Decades before you were born, an invading army occupied your native land. The army of occupation has blighted and repressed your people for generations. You have heard your parents and your grandparents talk of all that they have lost, all that was taken from them, the friends and relatives they have seen killed, how the brutal, stifling occupation has bred extremism (often funded and promoted by the occupiers) that has riven your society, and how all hope of an ordinary peaceful life has been taken from your family, and from you.

You are 13 years old. One day, you see some soldiers of the occupation army. They are bristling with weapons and body armor, they are protected by watchtowers, helicopters, they are equipped with radios that can call down a missile or an airplane to destroy your home in a matter of minutes. Their very presence is a harsh, mocking, inescapable emblem of your family’s pain and degredation. And so, on this day, you pick up a stone — a stone — and throw it, in a weak and futile gesture, at these impregnable figures.

And for throwing this stone — a stone, a small, hand-sized fragment of stone — this is what happens to you. From Israel’s ynetnews:

Karem, a 13-year-old boy from Hebron, was arrested in late September on suspicion of hurling stones at Israel Defense Forces soldiers. After spending six days in the Ofer Prison, he was placed under house arrest for five months in his uncle’s home and can’t even go to school.

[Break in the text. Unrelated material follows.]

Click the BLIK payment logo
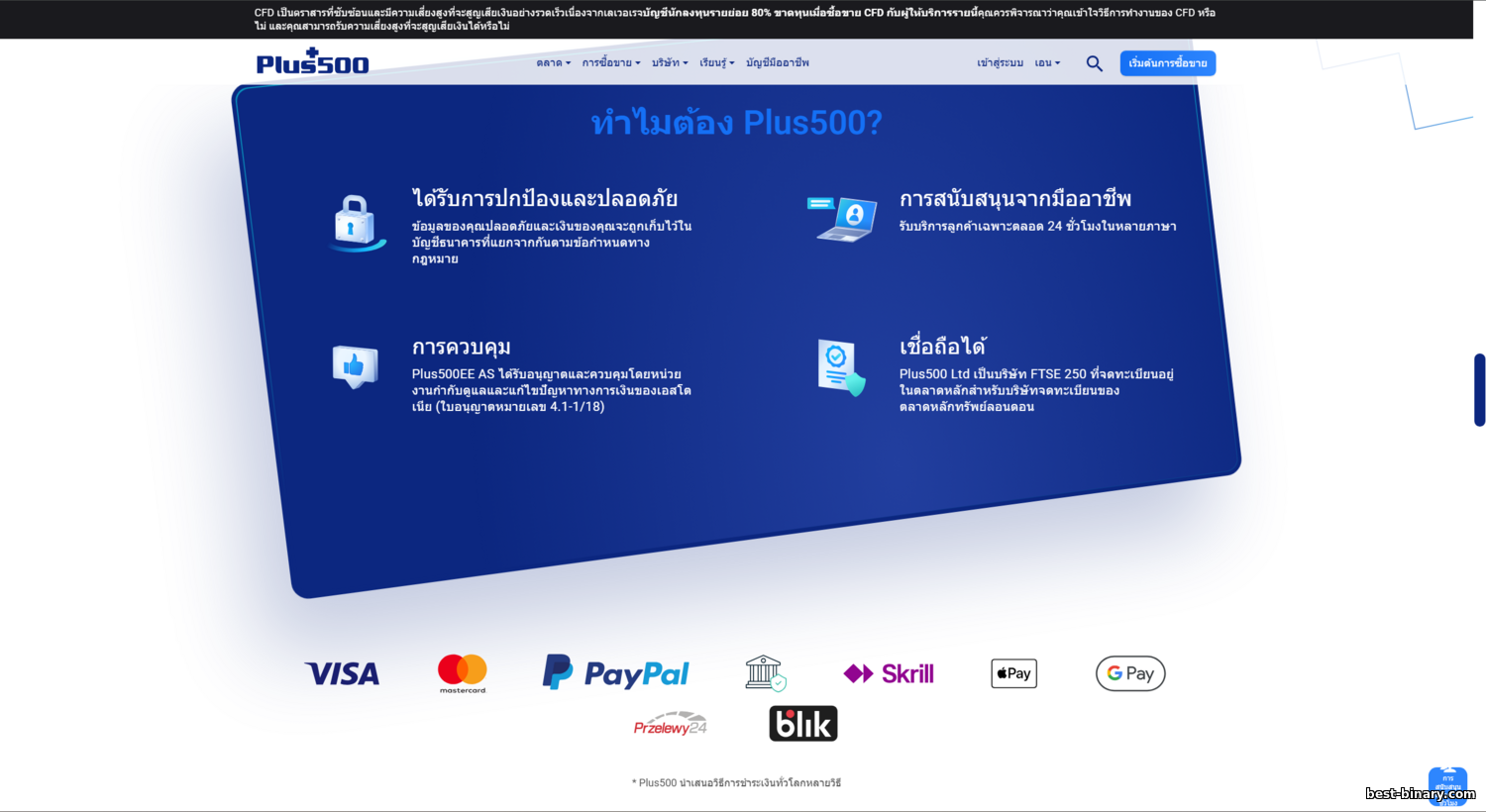This screenshot has height=812, width=1486. [802, 724]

The boy’s relatives say he is in a serious emotional state and is finding it difficult to recover from his days in prison. All he told his family members was that he was handcuffed and chained, and was sometimes left alone in a room or in solitary ….

The boy himself refuses to talk. Asked what he went through during the interrogation and in jail, he responds, "I don’t know, I don’t know."

Karem’s grandmother says his mental state has influenced his health. "You can tell that he is afraid and frightened from his days in jail. He has fungus on his body and his skin has peeled from all the pressure, fear, and nerves. He barely talks. Today we looked for him and found him hiding in the chicken coop because he didn’t want to talk to anyone."


It’s just a small story; what does it matter? It’s just a tiny incident, far from the worst, in a vast, world-roiling conflict; what does it matter? It’s just the scarcely noticed ruination of one obscure child’s life; what does it matter? Only losers and lamesters, only those on the margins, only those who aren’t serious, who aren’t savvy — only those who are struggling to keep hold of their humanity in the face of implacable systems of power, systems which seek at every turn to degrade and destroy what Arthur Silber calls "the sacred value of a single human life" — would care about such discarded wretches. But it doesn’t matter at all to anyone who "matters" in the small, gilded circles of domination and sycophancy that oversway our lives and our discourse. And so these little stories will keep on playing out, everywhere, all the time, in the monstrous waste we make of our common humanity — and its brief, beautiful, absolutely unique individual expressions.